__EXERCISE BRIEF__. Copying rule for the data below: take the line containing "Task: Click the question mark help icon" and every line after it to the end, exactly, and drop all pictures.

────────────────

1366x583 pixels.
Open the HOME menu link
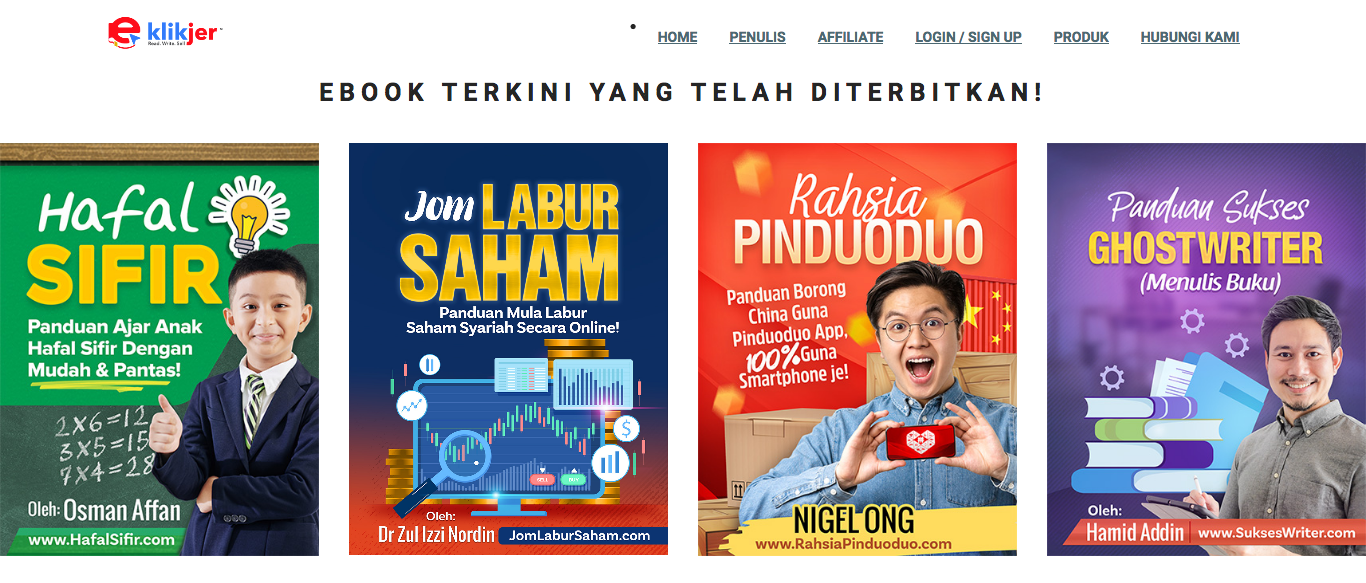pos(677,37)
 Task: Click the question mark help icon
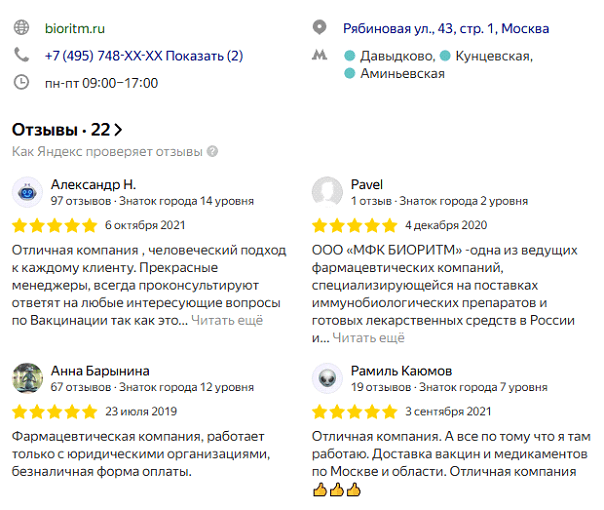212,152
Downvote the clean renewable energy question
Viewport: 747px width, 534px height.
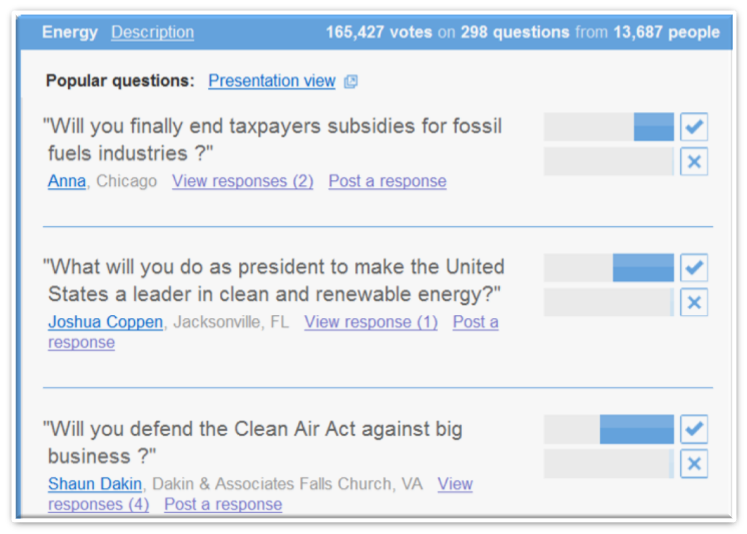pos(694,302)
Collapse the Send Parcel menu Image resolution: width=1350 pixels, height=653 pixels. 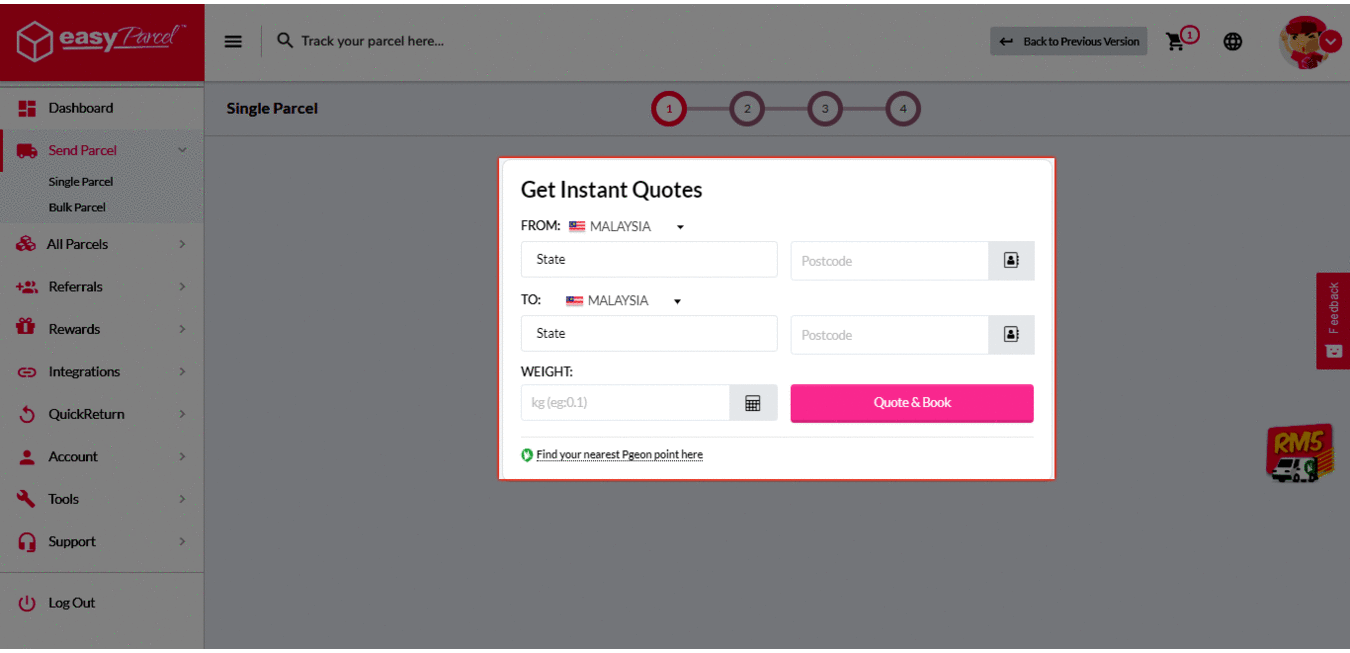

────────────────

__WRITTEN SOLUTION__.
 Task: Click the question mark help icon
212,152
Downvote the clean renewable energy question
Viewport: 747px width, 534px height.
pos(694,302)
Collapse the Send Parcel menu Image resolution: width=1350 pixels, height=653 pixels. 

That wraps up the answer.